Diego Ibanez, who is one of the team's leaders, said the letter caught them off guard.

"It was like a win that came unexpectedly," he said. "It was almost like, 'What do we do now?' "

He also said that even with the letter, there is still a need for the DREAM Act to become law and they will continue to fight for immigrant rights.

Napolitano's letter also made that point clear, saying the new policy isn't a substitute for the DREAM Act. She urged Congress to pass it.

"Thus, this process will not alleviate the need for passage of the DREAM Act or for larger reforms to our immigration laws," Napolitano wrote.

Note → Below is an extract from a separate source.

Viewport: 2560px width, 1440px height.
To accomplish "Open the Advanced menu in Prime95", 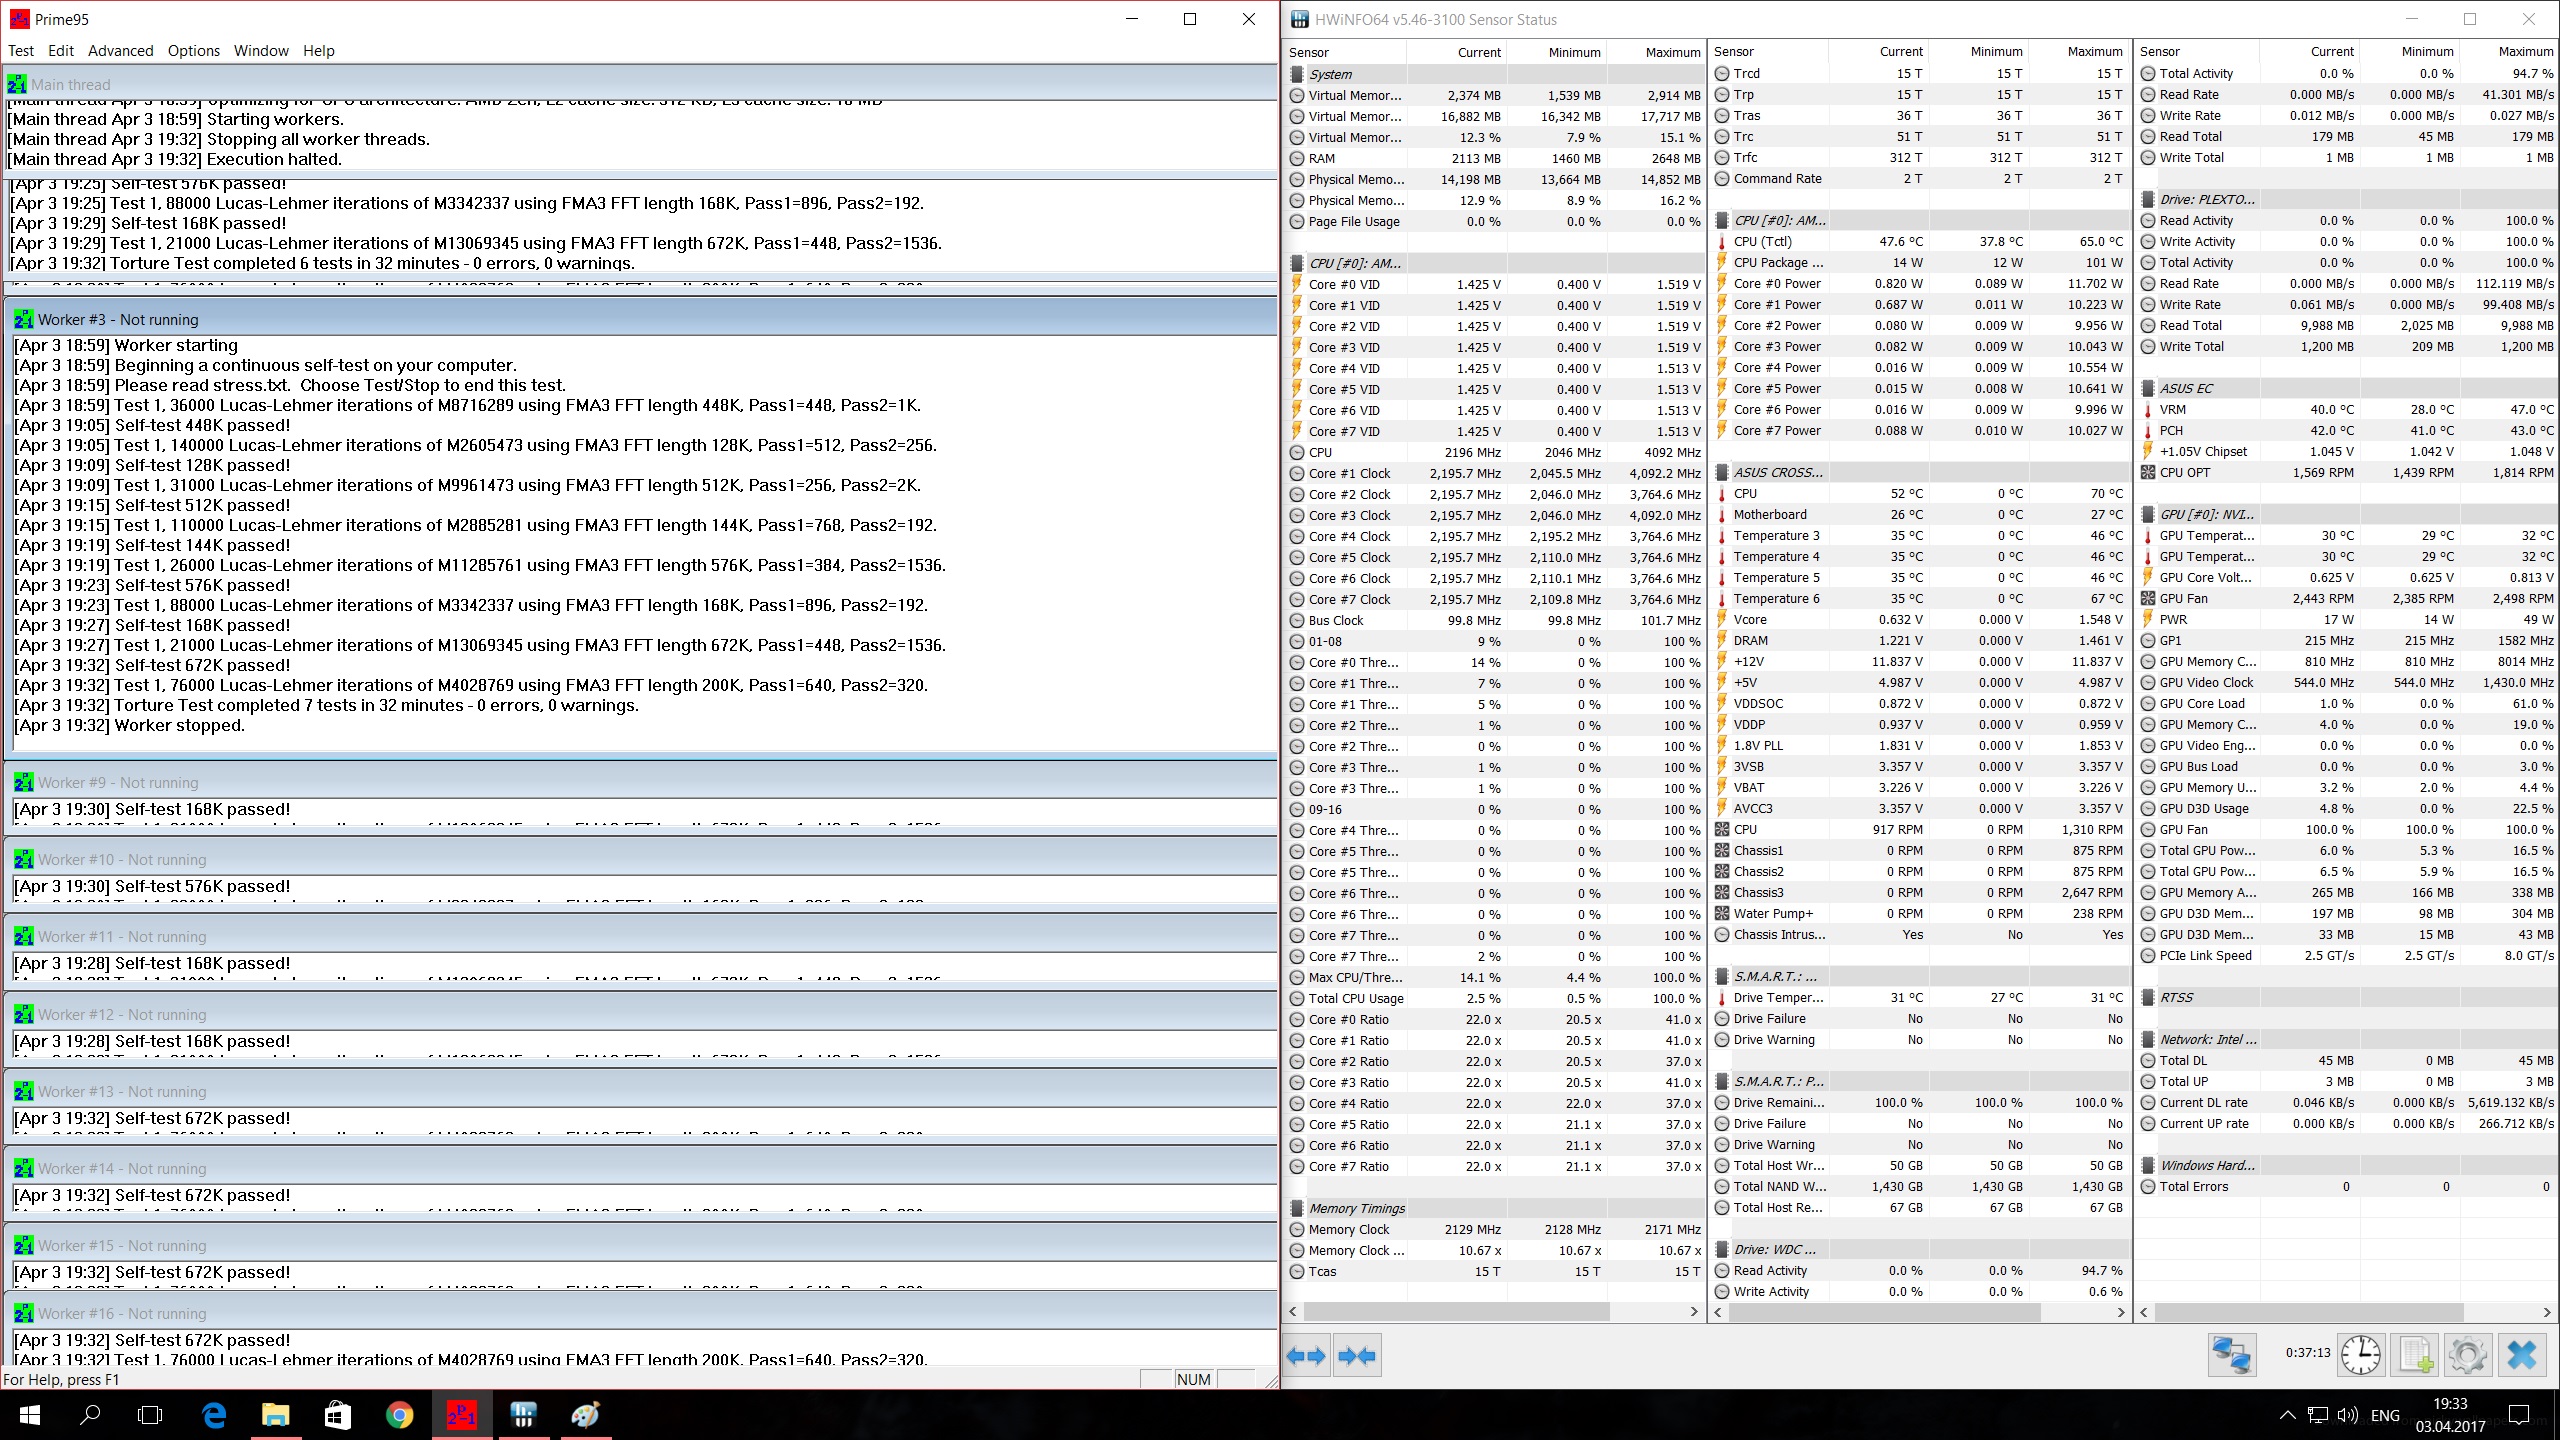I will click(x=120, y=51).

The Development, Relief and Education for Alien Minors Act passed the U.S. House in December 2010 but in the Senate it fell five votes short of the 60 needed to end debate and move it to a vote. Among those who didn't vote in December was the DREAM Act's initial and primary author: Sen. Orrin Hatch, R-Utah.

Hatch wrote the DREAM Act 10 years ago as a way to provide relief to children brought to the United States illegally by allowing them to attain legal status by graduating from high school, attending college or serving in the armed forces and keeping a clean record.

But Hatch didn't vote on the bill in December because he was attending a relative's graduation. He has said he still supports the DREAM Act, but believes it has been used by Democrats for political leverage. Hatch is also likely facing a challenge to his seat by tea party favorite Rep. Jason Chaffetz, R-Utah, a DREAM Act opponent. His office declined to comment on the letter.

Hatch, who was traveling in southern Utah, issued a statement through spokeswoman Heather Barney.

"Senator Hatch will be looking at what Secretary Napolitano has proposed, and what impact it will have on Utah and our nation," she said.

Cherilyn Eagar, co-founder for the Utah Coalition on Illegal Immigration and a Republican running for Congress, said the move wasn't a welcome one.

"We have to keep in mind that the DREAM Act didn't make it through the constitutional process," Eagar said. "So why is the president and his administration ignoring the will of the people?"

She also said the move to prioritize undocumented immigrants with criminal records ignores those who have committed crimes but haven't been caught — namely those who use fraudulent Social Security numbers and victimize U.S. citizens.